Por trás de todo o furor está a ala jovem dos social-democratas - o Juso. Para financiar as medidas climáticas, eles reuniram assinaturas suficientes - mais de 100.000 - para realizar uma votação nacional sobre o aumento do imposto sobre herança.
“A classe mais rica se beneficia do sistema econômico que causou a crise climática,” disse a presidente do Juso, Mirjam Hostetmann. “Eles deveriam pagar mais para combater as consequências, e não sempre a sociedade como um todo.”
O parlamento suíço debaterá a proposta e decidirá sobre sua recomendação, bem como uma possível contraproposta. O governo é contra a medida. Além do argumento de que os super-ricos simplesmente sairiam do país, alguns veem um custo econômico.
Eles alertam que o imposto proposto é tão alto que os herdeiros de empresas teriam que vender ativos para pagá-lo. Isso ameaçaria empregos, especialmente se o comprador fosse estrangeiro, menos propenso a manter a produção na cara Suíça.
Enquanto isso, até mesmo a perspectiva de um imposto mais alto está levando alguns a planejar com antecedência, de acordo com Stefan Legge, diretor de política tributária e comercial na Universidade de St. Gallen.
“Pessoas com grande riqueza nunca vão pagar isso,” disse ele. “Elas simplesmente se mudarão.”

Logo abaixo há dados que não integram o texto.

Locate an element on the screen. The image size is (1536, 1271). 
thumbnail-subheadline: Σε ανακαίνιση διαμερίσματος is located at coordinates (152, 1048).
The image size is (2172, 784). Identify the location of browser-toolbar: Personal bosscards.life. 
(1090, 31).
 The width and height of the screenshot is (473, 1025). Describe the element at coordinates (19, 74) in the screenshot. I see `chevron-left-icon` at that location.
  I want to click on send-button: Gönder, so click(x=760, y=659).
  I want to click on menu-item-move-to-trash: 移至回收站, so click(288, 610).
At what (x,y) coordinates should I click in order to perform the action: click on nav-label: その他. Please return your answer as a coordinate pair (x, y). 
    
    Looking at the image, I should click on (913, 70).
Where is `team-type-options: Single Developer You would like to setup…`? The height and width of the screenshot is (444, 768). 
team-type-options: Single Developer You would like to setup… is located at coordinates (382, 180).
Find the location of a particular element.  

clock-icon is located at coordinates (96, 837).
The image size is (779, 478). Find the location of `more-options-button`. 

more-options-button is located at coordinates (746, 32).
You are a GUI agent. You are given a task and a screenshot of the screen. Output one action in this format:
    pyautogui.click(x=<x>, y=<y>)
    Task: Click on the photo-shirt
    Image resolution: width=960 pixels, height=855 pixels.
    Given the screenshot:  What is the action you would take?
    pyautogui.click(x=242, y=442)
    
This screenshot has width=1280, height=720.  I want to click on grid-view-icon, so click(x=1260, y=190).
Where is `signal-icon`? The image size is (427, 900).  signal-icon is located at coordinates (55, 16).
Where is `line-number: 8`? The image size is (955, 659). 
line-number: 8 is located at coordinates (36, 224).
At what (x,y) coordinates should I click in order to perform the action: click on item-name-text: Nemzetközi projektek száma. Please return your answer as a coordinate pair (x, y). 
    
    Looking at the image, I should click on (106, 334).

Ele também alerta que o imposto pode ser contraproducente. A perda de receita com a saída de residentes ricos teria que ser compensada com aumentos de impostos para os demais. De acordo com uma pesquisa de junho realizada pela empresa de auditoria PwC, dois terços dos proprietários de negócios afetados indicaram que estão considerando uma transferência preventiva de seus ativos para outros membros da família.
Mais da metade disse que está pensando em se mudar para o exterior. A Itália pode ser uma opção. Para atrair capital, o país introduziu um imposto fixo de €100.000 em 2017 para indivíduos ultra-ricos que se estabelecem no país. A herança lá é taxada em 4% para cônjuges e filhos.
Internacionalmente, a previsão é de que os Emirados Árabes Unidos atraiam o maior número de milionários globais este ano, seguidos pelos EUA e Singapura, de acordo com um relatório da Henley & Partners.
Mirar nos ricos não está acontecendo apenas na Suíça. O Reino Unido está acabando com as isenções fiscais para residentes não domiciliados, em grande parte pessoas de alta renda, e a Espanha introduziu um imposto temporário sobre a riqueza para financiar programas sociais durante o aumento da inflação pós-pandemia.
O Brasil, que ocupa a presidência do Grupo dos 20 este ano, propôs um imposto mínimo global para os mais ricos, mas os governos estão divididos sobre a ideia, com os EUA entre os que são contra.
Na Suíça, até mesmo o Juso concorda que sua proposta é um tiro no escuro. Mas eles conseguiram fazer com que as pessoas falem sobre isso e sobre como os governos podem continuar a se financiar à medida que os custos aumentam e as populações envelhecem.
Se alguns veem isso como algo positivo, para outros, já há consequências reputacionais.
“A iniciativa está prejudicando a reputação da Suíça como um país prudente, ponderado e amigável aos negócios,” disse Tito Tettamanti, um empresário e investidor suíço. “Nós perdemos uma parte da nossa credibilidade.”